İşte o evin alt katı yol seviyesinden biraz düşüktü. Bir de ilkokula yeni başlamış bir çocuğun boyunu düşleyin. İşte o boydayım yani dışarıyı, sokağımızı görebiliyorum ve kollarımı dirsekten büküp camın içine koyabiliyorum.
“Camda ne işin var?” demeyin. Yaşıtım bir komşu çocuğu var, ara sıra gelip bahçede bisiklete bineriz, bir ben, bir o. Bazen kapının önünde top oynarız kendi çapımızda. O, camın dışında, bizim camın önüne eğilmiş, şimdi anımsayamadığım bir şey konuşuyoruz.
Birden “Bak uçak geçiyor!” dedi. Başımı eğip uçağa baktım çünkü kollarım camın iç tarafındaki beton tablaya dayalı. “Aaa, ne güzeeel!” dedim. Dememle o “Tabii güzel olur, bak üstünde sarı yazılar var. Bizim uçağımız o, yaşa Fenerbahçeli uçak!” dedi. İşte o anda ben de “Ne Fener’i, o bizim. Bak üstündeki şeye, uçan kuşa, asıl Beşiktaşlı o!” dedim duyulsun diye sesimi iyice yükselterek.
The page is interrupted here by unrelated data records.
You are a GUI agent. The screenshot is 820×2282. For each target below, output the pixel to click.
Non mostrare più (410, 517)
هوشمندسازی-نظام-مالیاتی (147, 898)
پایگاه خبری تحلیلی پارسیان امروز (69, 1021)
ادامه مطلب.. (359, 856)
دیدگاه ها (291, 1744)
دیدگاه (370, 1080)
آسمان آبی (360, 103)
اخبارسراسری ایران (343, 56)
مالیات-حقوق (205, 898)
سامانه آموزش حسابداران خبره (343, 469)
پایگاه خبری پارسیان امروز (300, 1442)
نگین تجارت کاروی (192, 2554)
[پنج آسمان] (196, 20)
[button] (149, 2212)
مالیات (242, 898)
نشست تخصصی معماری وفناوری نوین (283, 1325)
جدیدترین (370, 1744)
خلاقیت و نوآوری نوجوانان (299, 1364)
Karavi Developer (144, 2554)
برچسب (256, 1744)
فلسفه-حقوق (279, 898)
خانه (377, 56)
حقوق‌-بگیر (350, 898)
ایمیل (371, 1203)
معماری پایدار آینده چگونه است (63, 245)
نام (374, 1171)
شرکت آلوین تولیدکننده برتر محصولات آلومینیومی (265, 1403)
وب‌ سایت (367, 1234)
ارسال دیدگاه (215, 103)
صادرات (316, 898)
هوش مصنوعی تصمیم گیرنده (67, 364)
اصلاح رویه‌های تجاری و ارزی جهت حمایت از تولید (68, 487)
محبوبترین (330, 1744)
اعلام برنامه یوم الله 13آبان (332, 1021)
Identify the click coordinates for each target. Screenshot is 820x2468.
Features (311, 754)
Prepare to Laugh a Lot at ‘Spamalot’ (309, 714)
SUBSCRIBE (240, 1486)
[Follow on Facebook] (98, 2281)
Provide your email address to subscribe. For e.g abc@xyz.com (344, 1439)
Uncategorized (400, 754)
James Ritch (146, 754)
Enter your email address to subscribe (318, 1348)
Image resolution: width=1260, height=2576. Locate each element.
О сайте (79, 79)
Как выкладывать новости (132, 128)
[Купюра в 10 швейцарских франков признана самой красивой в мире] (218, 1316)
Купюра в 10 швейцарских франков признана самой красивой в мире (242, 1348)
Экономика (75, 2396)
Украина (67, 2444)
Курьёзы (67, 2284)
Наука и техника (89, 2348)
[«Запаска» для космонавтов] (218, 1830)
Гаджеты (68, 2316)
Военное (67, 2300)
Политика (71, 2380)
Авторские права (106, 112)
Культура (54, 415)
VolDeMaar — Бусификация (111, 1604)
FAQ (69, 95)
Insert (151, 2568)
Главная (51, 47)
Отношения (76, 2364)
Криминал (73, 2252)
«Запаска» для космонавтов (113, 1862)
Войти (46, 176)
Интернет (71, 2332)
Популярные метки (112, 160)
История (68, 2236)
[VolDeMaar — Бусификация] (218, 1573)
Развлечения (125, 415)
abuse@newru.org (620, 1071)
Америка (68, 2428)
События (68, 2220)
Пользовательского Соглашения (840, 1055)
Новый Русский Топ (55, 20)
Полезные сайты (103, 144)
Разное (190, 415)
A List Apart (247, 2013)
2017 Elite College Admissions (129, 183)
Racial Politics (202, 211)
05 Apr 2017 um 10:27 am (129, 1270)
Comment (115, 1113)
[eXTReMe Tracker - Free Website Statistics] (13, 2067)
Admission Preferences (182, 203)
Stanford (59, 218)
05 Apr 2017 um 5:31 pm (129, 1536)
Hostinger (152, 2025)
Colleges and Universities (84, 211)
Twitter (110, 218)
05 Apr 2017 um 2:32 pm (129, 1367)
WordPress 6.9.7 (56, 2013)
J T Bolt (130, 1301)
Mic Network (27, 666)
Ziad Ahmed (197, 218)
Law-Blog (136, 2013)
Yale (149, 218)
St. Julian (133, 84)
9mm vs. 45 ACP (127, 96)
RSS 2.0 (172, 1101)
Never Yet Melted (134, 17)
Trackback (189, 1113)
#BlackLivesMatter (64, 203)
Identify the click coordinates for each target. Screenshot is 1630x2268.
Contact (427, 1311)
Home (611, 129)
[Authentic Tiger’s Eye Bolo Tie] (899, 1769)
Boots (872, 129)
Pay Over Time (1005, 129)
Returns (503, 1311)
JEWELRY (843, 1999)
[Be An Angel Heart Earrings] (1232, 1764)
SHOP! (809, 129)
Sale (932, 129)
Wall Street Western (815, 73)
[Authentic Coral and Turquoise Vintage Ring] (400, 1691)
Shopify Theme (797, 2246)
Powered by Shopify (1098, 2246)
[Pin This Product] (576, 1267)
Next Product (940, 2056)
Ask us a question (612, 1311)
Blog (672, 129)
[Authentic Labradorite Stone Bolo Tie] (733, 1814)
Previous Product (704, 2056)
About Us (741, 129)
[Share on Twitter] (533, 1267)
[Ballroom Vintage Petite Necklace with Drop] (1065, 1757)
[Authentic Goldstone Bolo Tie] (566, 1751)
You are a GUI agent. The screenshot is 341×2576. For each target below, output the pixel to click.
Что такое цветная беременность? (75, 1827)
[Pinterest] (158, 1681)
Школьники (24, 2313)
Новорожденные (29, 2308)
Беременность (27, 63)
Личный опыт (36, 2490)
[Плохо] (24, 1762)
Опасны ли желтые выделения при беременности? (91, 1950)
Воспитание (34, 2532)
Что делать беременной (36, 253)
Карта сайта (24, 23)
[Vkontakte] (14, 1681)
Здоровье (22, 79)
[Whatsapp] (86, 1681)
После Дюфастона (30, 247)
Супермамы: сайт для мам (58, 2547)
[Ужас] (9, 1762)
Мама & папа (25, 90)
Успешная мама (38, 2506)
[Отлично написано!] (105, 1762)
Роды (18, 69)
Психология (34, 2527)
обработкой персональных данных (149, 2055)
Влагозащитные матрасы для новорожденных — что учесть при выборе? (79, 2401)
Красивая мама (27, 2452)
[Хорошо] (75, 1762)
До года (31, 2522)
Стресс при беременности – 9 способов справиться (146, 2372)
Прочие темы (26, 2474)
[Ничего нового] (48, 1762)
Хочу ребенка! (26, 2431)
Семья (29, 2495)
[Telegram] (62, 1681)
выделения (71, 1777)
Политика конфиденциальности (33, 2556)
Sonra o tekrar “Fenerbahçeli, yaşasın Fenerbahçe!” deyince ben de “Kartal o, kara kartal!” diye hırsla bağırarak yumruk yaptığım elimin iç kısmıyla cama vurdum. Birden bileğimin elime bağlanan noktasından resmen kan fışkırmağa başladı. Cam kırılmış ve damarımı delmişti. Nasıl oldu, nasıl akıl ettim bilmiyorum, öbür elimin parmağıyla oraya bastım. Allahtan babam evdeydi. Hemen beni kucağına alıp komşunun arabasıyla hastaneye götürmüş. Kuşkusuz bunu sonradan annem ve babamdan dinledim ayılınca. Büyük bir kaza atlatmıştım.
Şimdi “Bunu neden anlattın?” diyeceksiniz. Fanatizm öyle noktalara geldi ki! Günümüzde sadece sporda değil, sosyal yaşamın neredeyse her evresinde hatta siyasette bile fanatizmin tavan yaptığını, bu aşırı düşkünlük ya da tutkuya varacak denli bağnazlığın,  mutaassıplığın bizi bilinçten koparıp neredeyse delilik denebilecek noktaya kadar götürebileceğine tanık oluyoruz. İşte o aklı baştan alan fanatizm yani mutaassıplık, bağnazlık böyle masum noktalardan damarımıza giriyor sonra da onu kontrol altına alma sınırını aştığımızda alıp başını gidiyor.
Kısaca akıl baştan firari olunca ne sınır kalıyor ne akıl ne de fikir! Ortada kala kala açıklanması neredeyse olanaksız bir tutuculuk ya da tutku kalıyor.